Incidentally, Ingvarson’s 2007 report on teacher performance pay is here. It’s worth reading, though I think it gives short shrift to the substantial economics literature on merit pay, omitting to mention excellent research by Victor Lavy, Thomas Dee and David Figlio, for example.

Teacher study fails the test  
Glenn Rowley and Lawrence Ingvarson – Glenn Rowley and Lawrence Ingvarson are principal research fellows at the Australian Council for Educational Research
4 June 2007, The Age

Why a plan to link performance to remuneration is flawed.  

MOST parents recognise that good teachers are worth their weight in gold. There is little debate about the need to place more value on teachers’ work, for example, by providing substantial pay rises to teachers as they attain higher standards of performance. This is unlikely to happen, however, unless we become better at evaluating teacher performance in ways that are valid, reliable and fair.  

Recent research by Andrew Leigh (“Study reveals teacher skill discrepancy”, The Age, 21/5) has been widely reported as demonstrating that the best teachers can be readily identified, and have been shown to be twice as effective as the worst teachers. The Australian reported that the study “has successfully linked teacher performance with student results, bolstering the Federal Government’s efforts to introduce performance-based pay” .  

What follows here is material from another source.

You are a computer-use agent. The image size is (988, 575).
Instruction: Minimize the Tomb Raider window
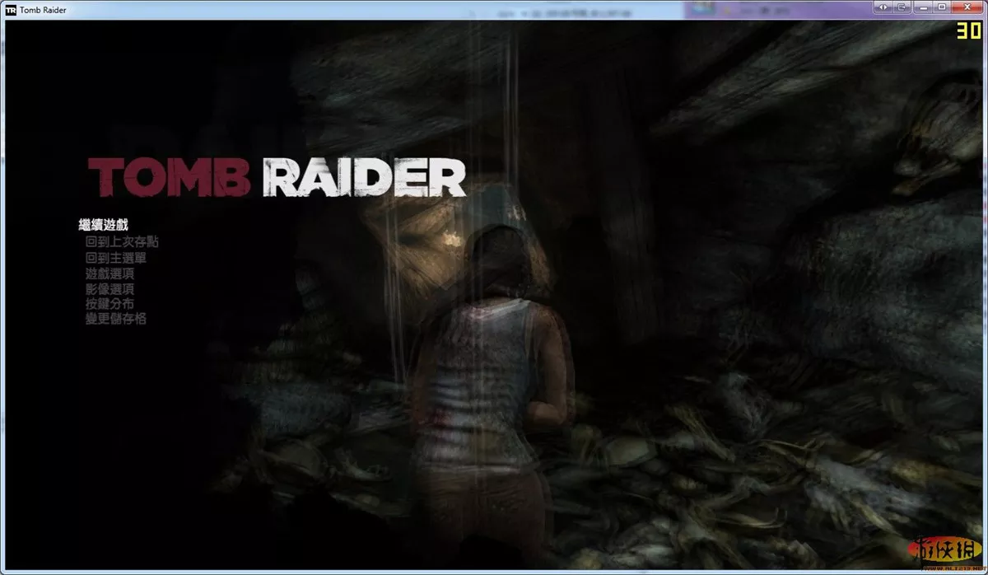coord(923,7)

Dr Leigh stated in the conclusion to his paper that he “has shown how to estimate a measure of teacher performance by using panel data with two test scores per student”.  

Readers could be forgiven for thinking that the research opens the way for the “best” teachers to be identified and rewarded on the basis of their students’ test performances, as they were at the end of the 19th century. It does nothing of the sort.  

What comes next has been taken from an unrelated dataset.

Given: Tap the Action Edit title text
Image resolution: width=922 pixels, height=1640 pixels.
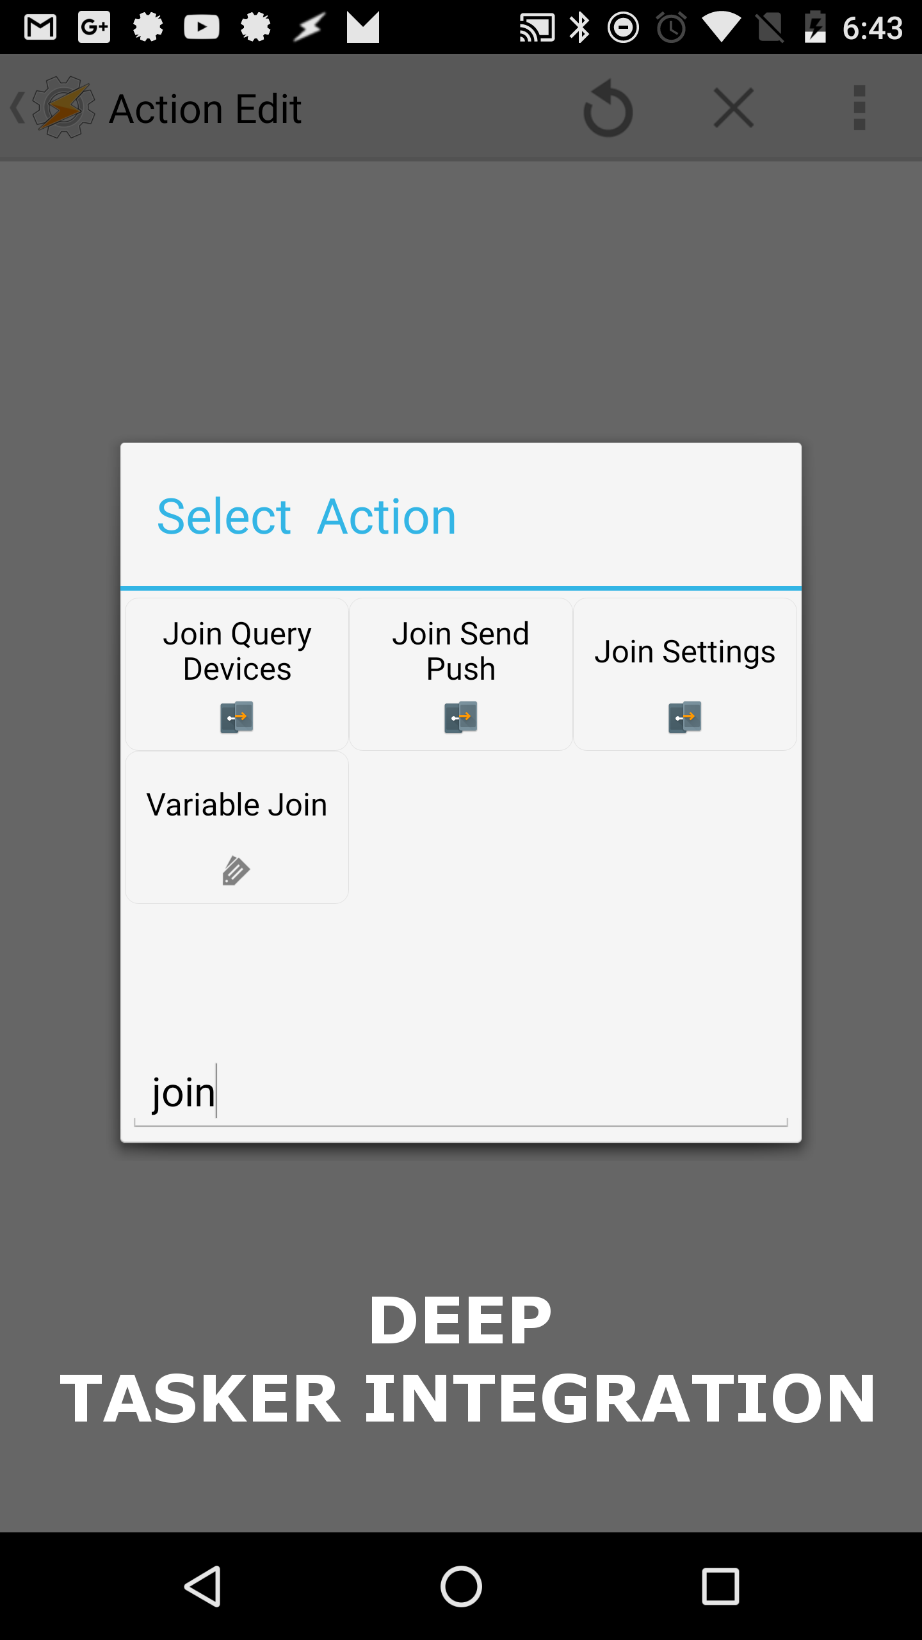Looking at the screenshot, I should [x=206, y=109].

Dr Leigh examined the test scores of three cohorts of Queensland government school students in literacy and numeracy. Each cohort included about 30,000 students – three-quarters of the students who actually took the tests in government schools. The focus of his study has been reported as gains in achievement over two years, but this was not so. Dr Leigh examined the changes in relative positions of classes of students within the overall state results from year 3 to year 5 (two cohorts) and from year 5 to year 7 (one cohort).  

Not surprisingly, he found that some classes improved their position within the state results, while others went in the opposite direction. This, of course, was inevitable. For every class that gained in its relative position, another had to go down. This is the nature of relative data.  

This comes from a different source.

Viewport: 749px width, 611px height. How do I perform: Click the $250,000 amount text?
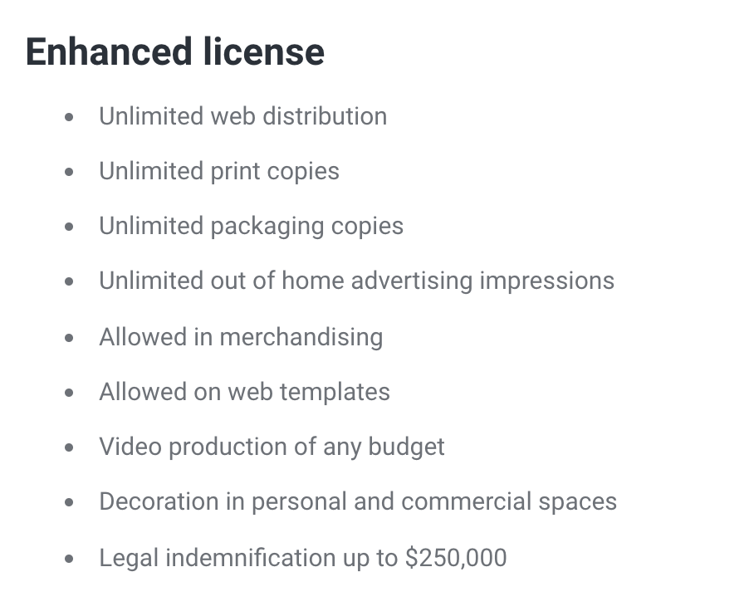456,558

But what grabbed the headlines was the assertion that the classes that improved their relative position must have had the “good” teachers, while those whose relative position declined must have had the “bad” teachers. If you follow the same logic, you would conclude that Leigh Matthews was not a successful coach of the Brisbane Lions in 2002 and 2003 because he failed to improve the position of his team on the AFL ladder. They finished first in 2001, and no better than that in 2002 and 2003. Many a football fan from the southern states would have been delighted had the Lions’ management used the same reasoning and decided it was time to replace their coach.  

Just as the Lions’ failure to improve their ladder position over two years did not show that their coach was a failure, Dr Leigh’s research provides no basis for the identification of effective and ineffective teachers.  

First, the research was based on relative measures (where students stood in a statewide ranking). Inevitably, some students’ scores were bound to increase and others to decrease.  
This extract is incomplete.